• Text for analysis:
════
Texas Instruments TI-2500 "Datamath", of 1972, which uses Algebraic Notation.

Texas Instruments TI-30, of about 1977, which uses Algebraic Notation and also has parentheses, "(" and ")", to specify the order of operations.
════
• Source material:
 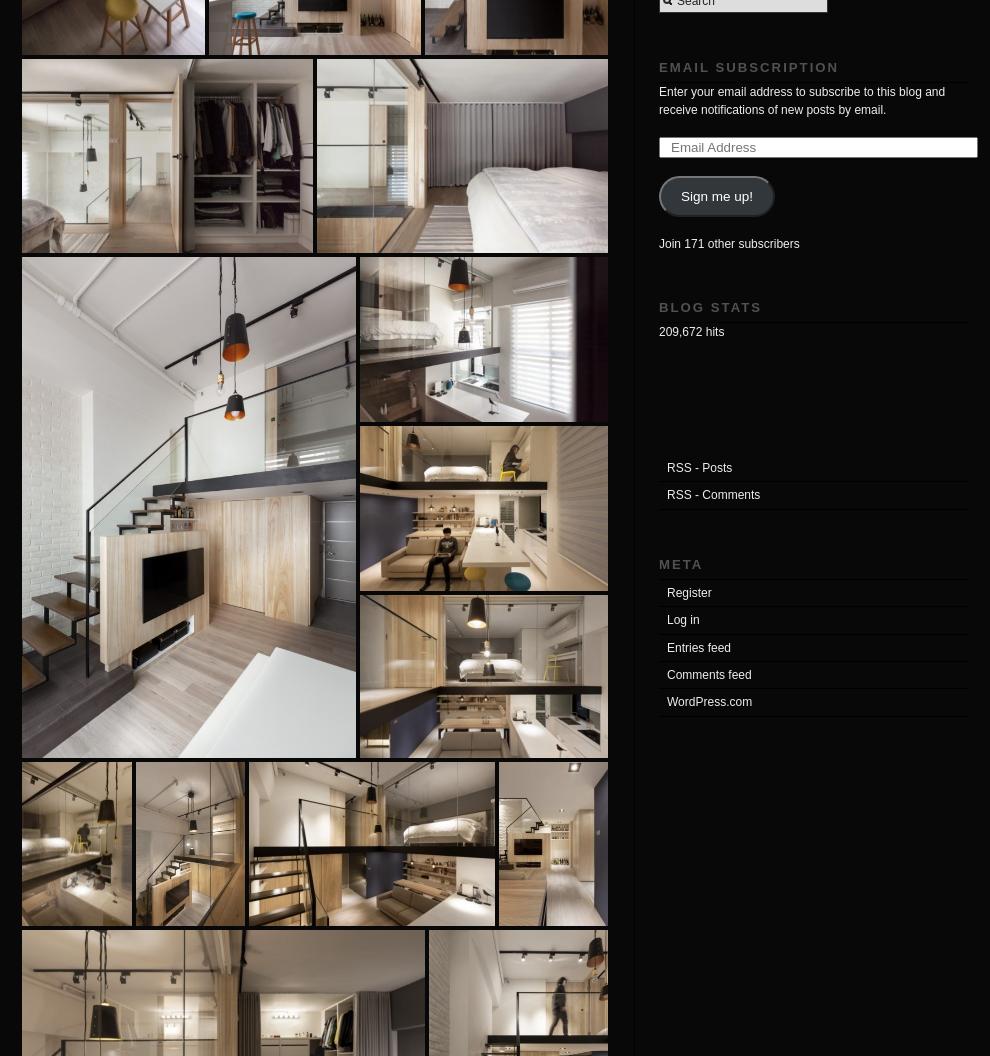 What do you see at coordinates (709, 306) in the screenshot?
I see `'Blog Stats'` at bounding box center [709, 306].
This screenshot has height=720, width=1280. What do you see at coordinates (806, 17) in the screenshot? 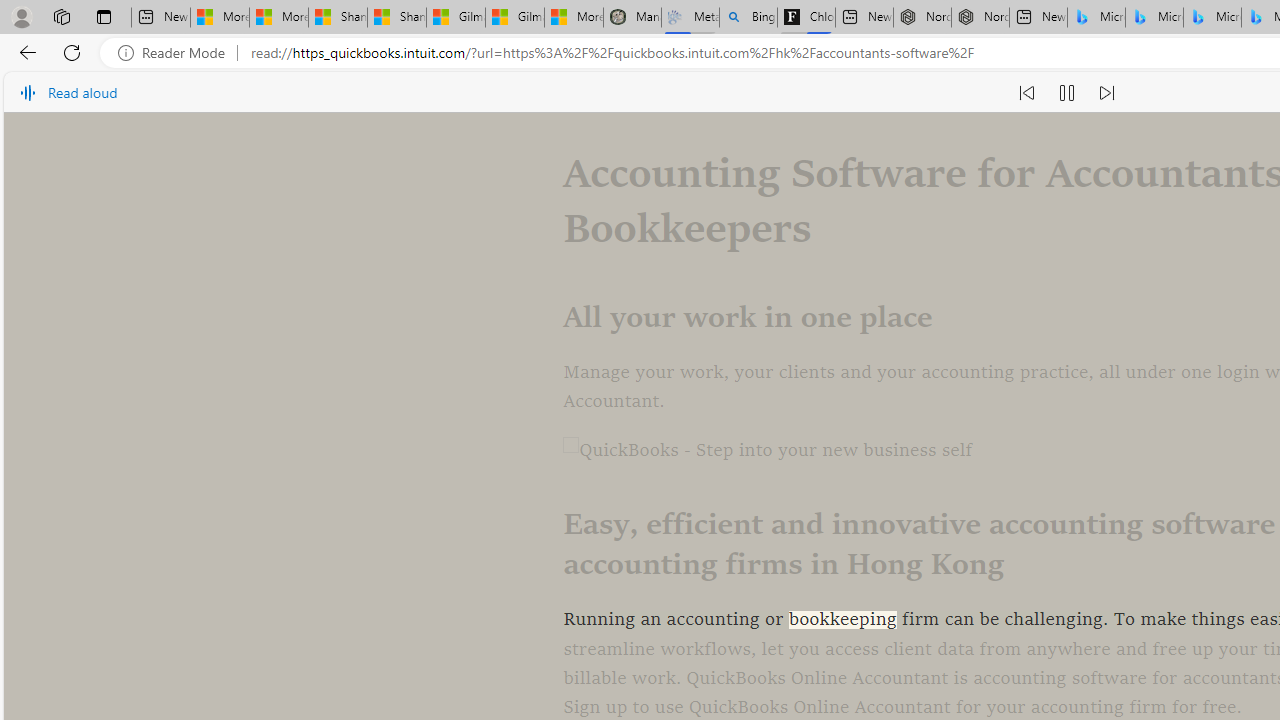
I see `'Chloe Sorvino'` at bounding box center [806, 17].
════
• What you have to do: In the calculator text, what do you get from "Texas Instruments TI-2500" to "order of operations." if you swap "Algebraic Notation" for "Reverse Polish Notation"?

• Output for this exercise:
Texas Instruments TI-2500 "Datamath", of 1972, which uses Reverse Polish Notation.

Texas Instruments TI-30, of about 1977, which uses Reverse Polish Notation and also has parentheses, "(" and ")", to specify the order of operations.